Impact of iron, silicon and boron nanoparticles on the AC breakdown voltage of rice bran oil in the presence of CTAB

The power and energy sector is embracing modern technology across various scientific fields to enhance efficiency, particularly with the integration of distributed generation and smart grids. A crucial element in power transmission and distribution is the Transformer, which is commonly filled with oil and used in both high voltage transmission and low voltage distribution. To improve the operational efficiency of these large machines, researchers are conducting studies to develop insulating oils with high dielectric strength. This research aims to enhance the dielectric properties of natural oil-based insulating fluids by incorporating suitable nanoparticles. Edible oil such as rice bran oil has been selected for this purpose. Nanoparticles such as iron (Fe304), silicon (Si02) and Boron (h-BN) have been chosen as additives. The breakdown Voltage is compared among different samples. The impact of cetyltrimethylammonium bromide (CTAB) as a surfactant was also investigated. The results obtained demonstrate the potential to create natural vegetable-based oils with nanomaterial additives, such as white graphene, which possess superior qualities compared to traditional mineralbased transformer oils.
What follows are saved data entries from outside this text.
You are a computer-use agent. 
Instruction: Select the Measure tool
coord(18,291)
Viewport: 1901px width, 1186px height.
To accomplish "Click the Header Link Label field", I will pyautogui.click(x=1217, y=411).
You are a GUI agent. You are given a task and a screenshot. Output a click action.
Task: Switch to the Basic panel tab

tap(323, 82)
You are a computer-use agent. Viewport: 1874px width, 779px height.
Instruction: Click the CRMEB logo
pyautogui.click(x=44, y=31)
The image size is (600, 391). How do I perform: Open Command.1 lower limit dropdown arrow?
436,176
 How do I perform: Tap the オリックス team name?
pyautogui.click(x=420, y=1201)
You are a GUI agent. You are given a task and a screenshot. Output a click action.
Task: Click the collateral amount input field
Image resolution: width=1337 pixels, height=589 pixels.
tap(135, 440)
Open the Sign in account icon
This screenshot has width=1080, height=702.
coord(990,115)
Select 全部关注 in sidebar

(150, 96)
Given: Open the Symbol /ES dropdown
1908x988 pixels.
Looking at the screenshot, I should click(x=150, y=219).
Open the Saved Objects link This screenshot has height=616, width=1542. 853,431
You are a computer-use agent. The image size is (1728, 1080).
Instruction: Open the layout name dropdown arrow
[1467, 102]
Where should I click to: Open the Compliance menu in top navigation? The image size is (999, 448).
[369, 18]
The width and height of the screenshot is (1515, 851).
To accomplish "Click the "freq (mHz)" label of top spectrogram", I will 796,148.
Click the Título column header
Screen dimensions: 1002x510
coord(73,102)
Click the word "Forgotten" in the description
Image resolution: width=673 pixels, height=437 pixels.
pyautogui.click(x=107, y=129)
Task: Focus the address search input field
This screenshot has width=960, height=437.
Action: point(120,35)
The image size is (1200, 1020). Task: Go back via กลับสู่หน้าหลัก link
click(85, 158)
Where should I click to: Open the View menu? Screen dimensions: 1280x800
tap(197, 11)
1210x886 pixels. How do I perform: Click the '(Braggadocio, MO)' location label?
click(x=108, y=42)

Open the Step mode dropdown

The concentration of each nanoparticle used is 0.01, 0.025, and 0.05 g/L. Two-step processes involving sonication and drying are employed to disperse the nanoparticles. The AC breakdown voltage is assessed following the guidelines of the IEC 60156 standard. The findings indicate that the addition of 0.025g/L of iron nanofluid significantly enhances the AC breakdown voltage of rice bran oil, while boron nanofluid demonstrates a moderate effect, with the highest improvement observed at a concentration of 0.01g/L. In contrast, the presence of silicon nanofluid results in the lowest breakdown voltage among the three mentioned nanoparticles. The inclusion of CTAB in RBO nanofluids reduces the AC breakdown voltage. Iron, silicon, and boron show potential for future transformer applications.